The high prices in the local market and low supply have affected exporters negatively.
Doreen Gacheri, founder of Moissanite, another firm that exports meat to Gulf countries says the demand is exceptionally high, and most exporters are struggling to keep up.
“Just a year ago, during this same period, we used to buy goat meat for Sh450 per kilo. However, the current price has surged to Sh680 per kilo, and this has a direct impact on our export business,” she says.
“In light of the increased costs, we’ve had to adjust our export prices to $6.5 per kilo (Sh980) to maintain competitiveness in the export market,” she adds.
However, she is hopeful that with the current rains, the livestock industry will recover, or else their export business stares at a bleak future.

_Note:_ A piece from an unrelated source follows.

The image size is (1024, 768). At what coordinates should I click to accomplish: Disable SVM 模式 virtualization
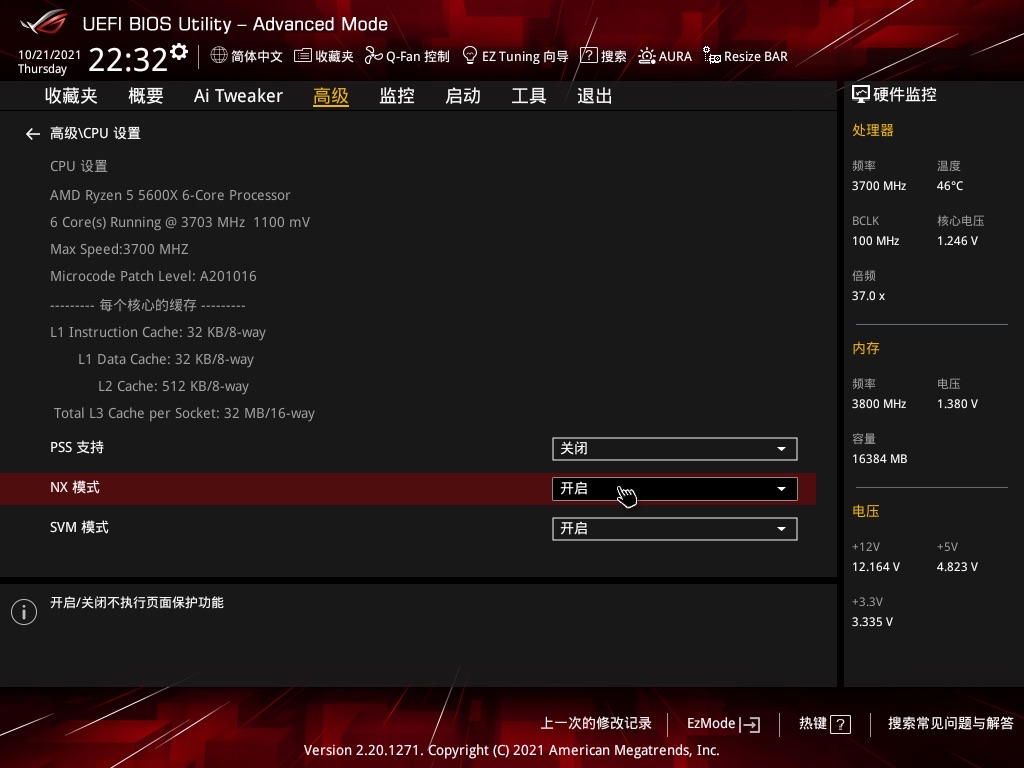674,528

Moses Mbugua, who owns a butchery in Nairobi’s Pipeline, says not too long ago, he could buy the meat for Sh560 a kilo, but not any more, and that many Kenyans, once loyal to goat meat, may begin to reconsider their options.
“We are seeing some opt for beef or pork,” says Mr Mbugua.
Sheila Wawire, who sells goat meat in a restaurant, says she has had to reduce servings.
“You have to either reduce portion sizes or increase prices on all goat meat dishes. Another option is to remove goat from the menu,” she says.